Work to do:
Copy each of the following records verbatim, reproducing every line without any alteration.

-- Start Rows --

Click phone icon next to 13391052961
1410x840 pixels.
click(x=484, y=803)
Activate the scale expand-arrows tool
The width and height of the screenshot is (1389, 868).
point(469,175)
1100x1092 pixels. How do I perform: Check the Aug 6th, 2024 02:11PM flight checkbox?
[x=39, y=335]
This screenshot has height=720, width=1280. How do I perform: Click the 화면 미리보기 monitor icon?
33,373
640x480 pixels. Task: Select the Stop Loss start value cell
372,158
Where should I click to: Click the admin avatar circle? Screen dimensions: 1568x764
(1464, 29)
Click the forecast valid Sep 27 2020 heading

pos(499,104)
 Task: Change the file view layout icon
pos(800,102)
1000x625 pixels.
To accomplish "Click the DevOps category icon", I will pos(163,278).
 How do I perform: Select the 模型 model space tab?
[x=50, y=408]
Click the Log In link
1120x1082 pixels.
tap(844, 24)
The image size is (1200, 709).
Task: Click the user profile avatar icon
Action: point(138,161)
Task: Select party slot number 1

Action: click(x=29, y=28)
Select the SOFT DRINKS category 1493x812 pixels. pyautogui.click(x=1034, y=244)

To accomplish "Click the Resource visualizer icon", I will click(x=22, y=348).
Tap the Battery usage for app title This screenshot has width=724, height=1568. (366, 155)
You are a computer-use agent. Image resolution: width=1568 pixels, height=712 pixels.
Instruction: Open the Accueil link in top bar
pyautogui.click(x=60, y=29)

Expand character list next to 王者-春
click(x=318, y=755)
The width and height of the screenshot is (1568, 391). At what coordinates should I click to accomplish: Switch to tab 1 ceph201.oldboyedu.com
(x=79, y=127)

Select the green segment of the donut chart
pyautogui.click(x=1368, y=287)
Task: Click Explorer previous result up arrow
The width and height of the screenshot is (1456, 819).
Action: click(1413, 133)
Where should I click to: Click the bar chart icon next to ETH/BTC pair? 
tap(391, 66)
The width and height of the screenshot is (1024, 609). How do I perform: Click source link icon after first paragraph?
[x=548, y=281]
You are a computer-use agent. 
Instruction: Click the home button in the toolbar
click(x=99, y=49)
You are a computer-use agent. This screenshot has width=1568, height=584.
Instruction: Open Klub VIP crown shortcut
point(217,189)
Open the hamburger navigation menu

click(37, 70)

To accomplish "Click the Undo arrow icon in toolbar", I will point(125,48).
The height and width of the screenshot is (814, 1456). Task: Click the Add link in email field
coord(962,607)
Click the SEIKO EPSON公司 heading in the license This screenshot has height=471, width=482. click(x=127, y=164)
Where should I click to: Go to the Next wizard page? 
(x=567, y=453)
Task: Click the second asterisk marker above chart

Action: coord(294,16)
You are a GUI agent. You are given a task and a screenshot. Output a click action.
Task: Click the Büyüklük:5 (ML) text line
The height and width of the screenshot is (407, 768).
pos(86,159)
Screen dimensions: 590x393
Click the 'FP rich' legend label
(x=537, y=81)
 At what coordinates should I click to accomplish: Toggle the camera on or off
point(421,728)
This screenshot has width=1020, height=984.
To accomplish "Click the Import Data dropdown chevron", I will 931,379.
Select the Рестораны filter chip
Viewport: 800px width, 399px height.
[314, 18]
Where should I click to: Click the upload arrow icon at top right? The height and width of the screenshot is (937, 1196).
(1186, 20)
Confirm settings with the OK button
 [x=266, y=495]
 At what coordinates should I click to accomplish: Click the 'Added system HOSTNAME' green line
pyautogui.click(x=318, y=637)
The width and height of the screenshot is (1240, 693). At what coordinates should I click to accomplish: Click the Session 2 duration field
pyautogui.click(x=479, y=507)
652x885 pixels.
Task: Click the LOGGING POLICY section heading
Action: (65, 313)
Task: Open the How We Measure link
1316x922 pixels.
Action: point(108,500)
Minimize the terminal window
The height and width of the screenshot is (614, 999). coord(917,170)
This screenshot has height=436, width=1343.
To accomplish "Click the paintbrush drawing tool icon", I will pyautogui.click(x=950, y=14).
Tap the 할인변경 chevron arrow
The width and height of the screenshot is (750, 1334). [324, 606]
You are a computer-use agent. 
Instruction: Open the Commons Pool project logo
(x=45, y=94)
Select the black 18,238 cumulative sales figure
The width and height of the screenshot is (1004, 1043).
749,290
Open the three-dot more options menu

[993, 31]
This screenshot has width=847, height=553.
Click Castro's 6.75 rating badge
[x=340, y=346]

-- End Rows --

The solution:
Click phone icon next to 13391052961
1410x840 pixels.
click(x=484, y=803)
Activate the scale expand-arrows tool
The width and height of the screenshot is (1389, 868).
point(469,175)
1100x1092 pixels. How do I perform: Check the Aug 6th, 2024 02:11PM flight checkbox?
[x=39, y=335]
This screenshot has height=720, width=1280. How do I perform: Click the 화면 미리보기 monitor icon?
33,373
640x480 pixels. Task: Select the Stop Loss start value cell
372,158
Where should I click to: Click the admin avatar circle? Screen dimensions: 1568x764
(1464, 29)
Click the forecast valid Sep 27 2020 heading

pos(499,104)
 Task: Change the file view layout icon
pos(800,102)
1000x625 pixels.
To accomplish "Click the DevOps category icon", I will pos(163,278).
 How do I perform: Select the 模型 model space tab?
[x=50, y=408]
Click the Log In link
1120x1082 pixels.
tap(844, 24)
The image size is (1200, 709).
Task: Click the user profile avatar icon
Action: point(138,161)
Task: Select party slot number 1

Action: click(x=29, y=28)
Select the SOFT DRINKS category 1493x812 pixels. pyautogui.click(x=1034, y=244)

To accomplish "Click the Resource visualizer icon", I will click(x=22, y=348).
Tap the Battery usage for app title This screenshot has width=724, height=1568. (366, 155)
You are a computer-use agent. Image resolution: width=1568 pixels, height=712 pixels.
Instruction: Open the Accueil link in top bar
pyautogui.click(x=60, y=29)

Expand character list next to 王者-春
click(x=318, y=755)
The width and height of the screenshot is (1568, 391). At what coordinates should I click to accomplish: Switch to tab 1 ceph201.oldboyedu.com
(x=79, y=127)

Select the green segment of the donut chart
pyautogui.click(x=1368, y=287)
Task: Click Explorer previous result up arrow
The width and height of the screenshot is (1456, 819).
Action: click(1413, 133)
Where should I click to: Click the bar chart icon next to ETH/BTC pair? 
tap(391, 66)
The width and height of the screenshot is (1024, 609). How do I perform: Click source link icon after first paragraph?
[x=548, y=281]
You are a computer-use agent. 
Instruction: Click the home button in the toolbar
click(x=99, y=49)
You are a computer-use agent. This screenshot has width=1568, height=584.
Instruction: Open Klub VIP crown shortcut
point(217,189)
Open the hamburger navigation menu

click(37, 70)

To accomplish "Click the Undo arrow icon in toolbar", I will point(125,48).
The height and width of the screenshot is (814, 1456). Task: Click the Add link in email field
coord(962,607)
Click the SEIKO EPSON公司 heading in the license This screenshot has height=471, width=482. click(x=127, y=164)
Where should I click to: Go to the Next wizard page? 
(x=567, y=453)
Task: Click the second asterisk marker above chart

Action: coord(294,16)
You are a GUI agent. You are given a task and a screenshot. Output a click action.
Task: Click the Büyüklük:5 (ML) text line
The height and width of the screenshot is (407, 768).
pos(86,159)
Screen dimensions: 590x393
Click the 'FP rich' legend label
(x=537, y=81)
 At what coordinates should I click to accomplish: Toggle the camera on or off
point(421,728)
This screenshot has width=1020, height=984.
To accomplish "Click the Import Data dropdown chevron", I will 931,379.
Select the Рестораны filter chip
Viewport: 800px width, 399px height.
[314, 18]
Where should I click to: Click the upload arrow icon at top right? The height and width of the screenshot is (937, 1196).
(1186, 20)
Confirm settings with the OK button
 [x=266, y=495]
 At what coordinates should I click to accomplish: Click the 'Added system HOSTNAME' green line
pyautogui.click(x=318, y=637)
The width and height of the screenshot is (1240, 693). At what coordinates should I click to accomplish: Click the Session 2 duration field
pyautogui.click(x=479, y=507)
652x885 pixels.
Task: Click the LOGGING POLICY section heading
Action: (65, 313)
Task: Open the How We Measure link
1316x922 pixels.
Action: point(108,500)
Minimize the terminal window
The height and width of the screenshot is (614, 999). coord(917,170)
This screenshot has height=436, width=1343.
To accomplish "Click the paintbrush drawing tool icon", I will pyautogui.click(x=950, y=14).
Tap the 할인변경 chevron arrow
The width and height of the screenshot is (750, 1334). [324, 606]
You are a computer-use agent. 
Instruction: Open the Commons Pool project logo
(x=45, y=94)
Select the black 18,238 cumulative sales figure
The width and height of the screenshot is (1004, 1043).
749,290
Open the three-dot more options menu

[993, 31]
This screenshot has width=847, height=553.
Click Castro's 6.75 rating badge
[x=340, y=346]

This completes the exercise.